ABPMR SCI Medicine is typically offered during a testing window in the fall (e.g., October-November). Applications generally open in late winter/early spring with a submission deadline in mid-to-late spring. Candidates schedule specific appointments with Pearson VUE after application approval. Exact 2026 dates should be confirmed on the ABPMR SCI Medicine subspecialty page.

How is the exam scored?

ABPMR uses criterion-referenced scoring with a passing standard set by subject-matter experts (modified Angoff). A candidate's pass/fail result depends on performance relative to the fixed cut-score, not on other candidates. Score reports include subdomain performance to guide future learning. Results are typically released 6-8 weeks after the testing window closes.

What are the highest-yield topics?

Highest-yield: master ISNCSCI/ASIA examination (including neurologic level, AIS A-E, sacral sparing, and incomplete syndromes — central cord in elderly hyperextension, anterior cord worst prognosis, Brown-Séquard ipsilateral motor + contralateral pain/temp, cauda equina surgical emergency, conus medullaris mixed UMN/LMN).
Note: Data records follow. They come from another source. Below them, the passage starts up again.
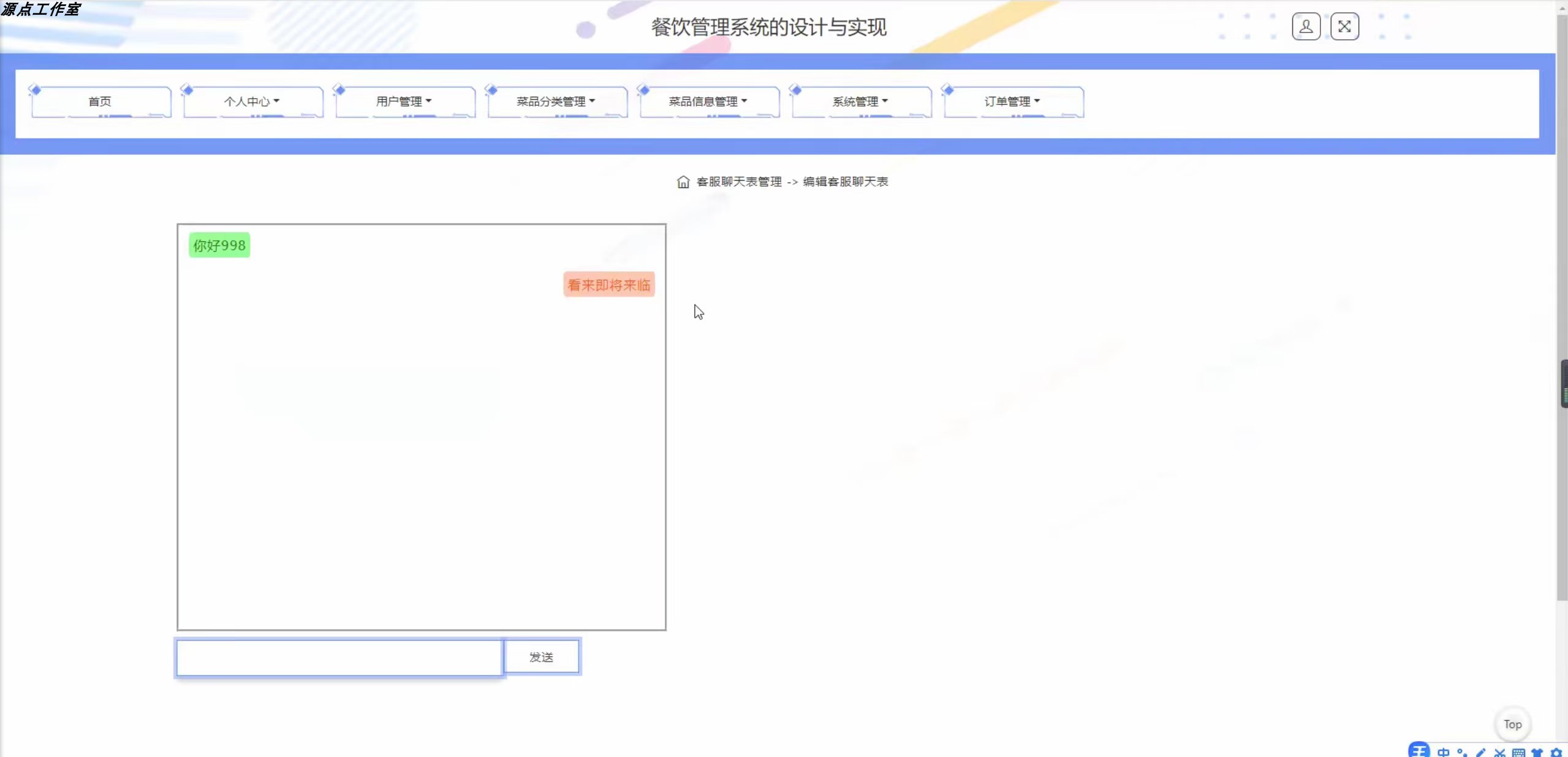The width and height of the screenshot is (1568, 757).
Task: Click the input method logo in the taskbar
Action: coord(1419,752)
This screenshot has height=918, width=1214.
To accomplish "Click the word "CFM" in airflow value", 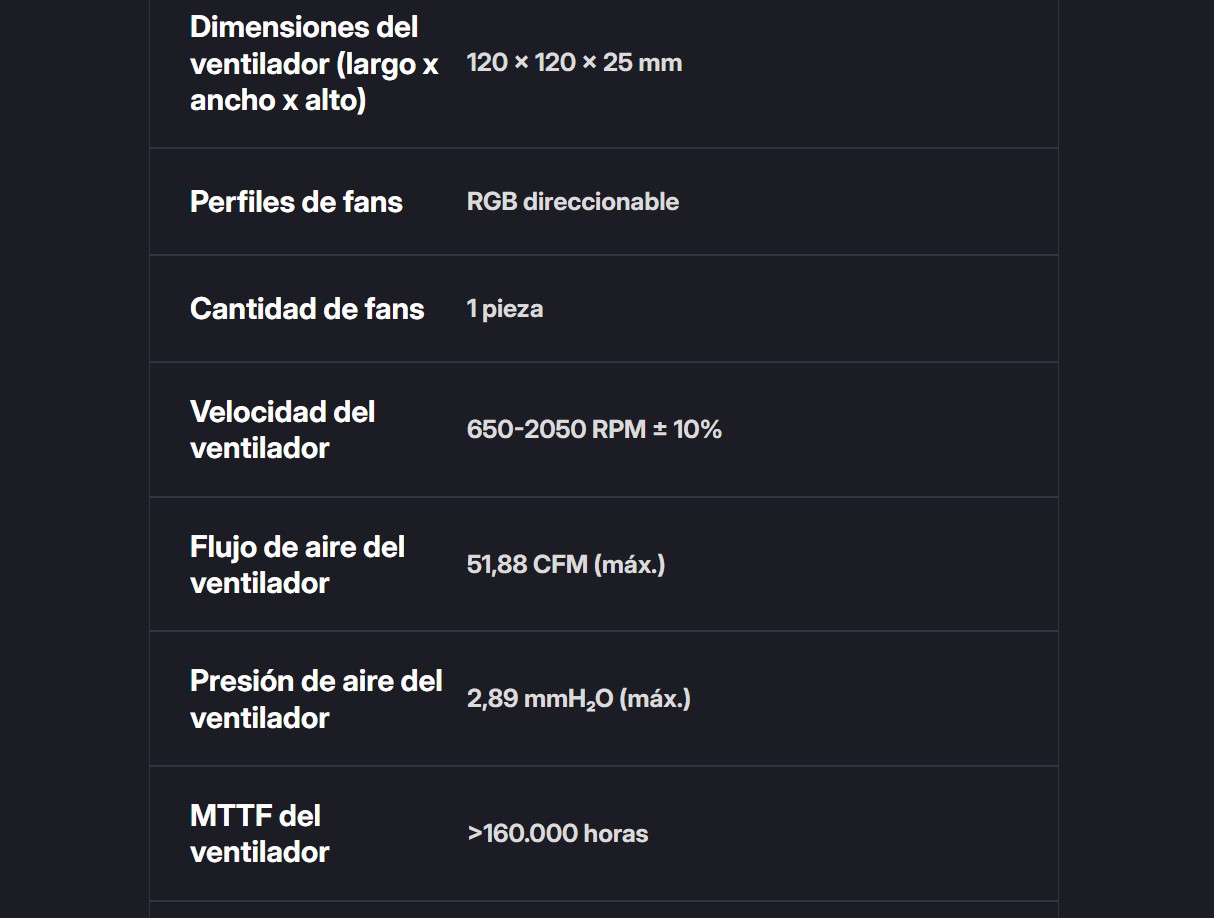I will tap(560, 565).
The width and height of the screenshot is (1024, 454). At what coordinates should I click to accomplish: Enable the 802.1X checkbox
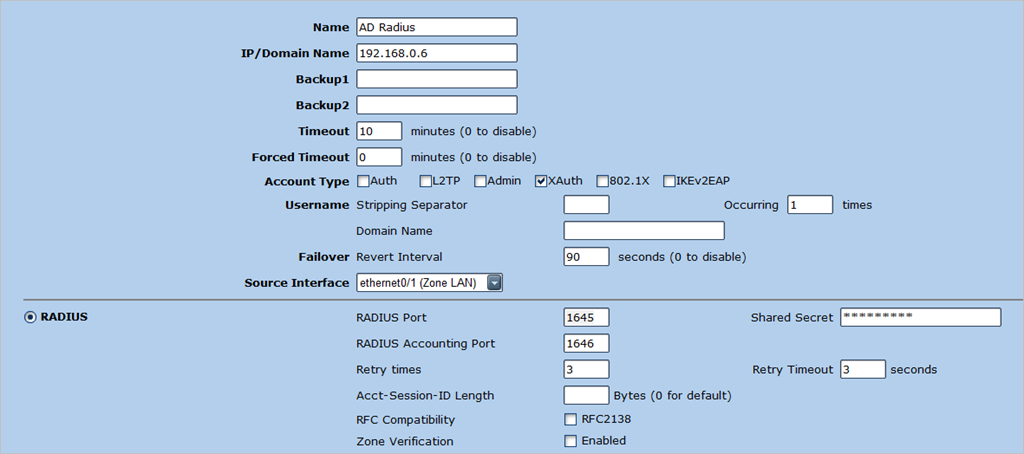coord(603,181)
Master autonomic dysreflexia emergency management, neurogenic bladder urodynamics (DSD, CIC, botulinum toxin), NPIAP pressure injury staging and management, heterotopic ossification workup, DVT prophylaxis, and the 2023 AANS/CNS stance against routine methylprednisolone.

How should I study for this exam?

Use a structured 10-14 month plan during and after fellowship. Map to the ABPMR content outline: lead with ISNCSCI/ASIA and incomplete syndromes, then acute SCI (MAP goals, decompression, steroid controversy), autonomic dysreflexia, neurogenic bladder/bowel, pressure injuries, spasticity (oral meds, ITB, BoNT), HO, DVT, pulmonary, pain, fertility. Integrate PVA Clinical Practice Guidelines, Kirshblum/Lin Spinal Cord Medicine textbook, and ASCIP review courses. Complete high-volume MCQs with timed sets. Take 2-3 full-length mock exams. Drill ISNCSCI scoring and urodynamic tracings.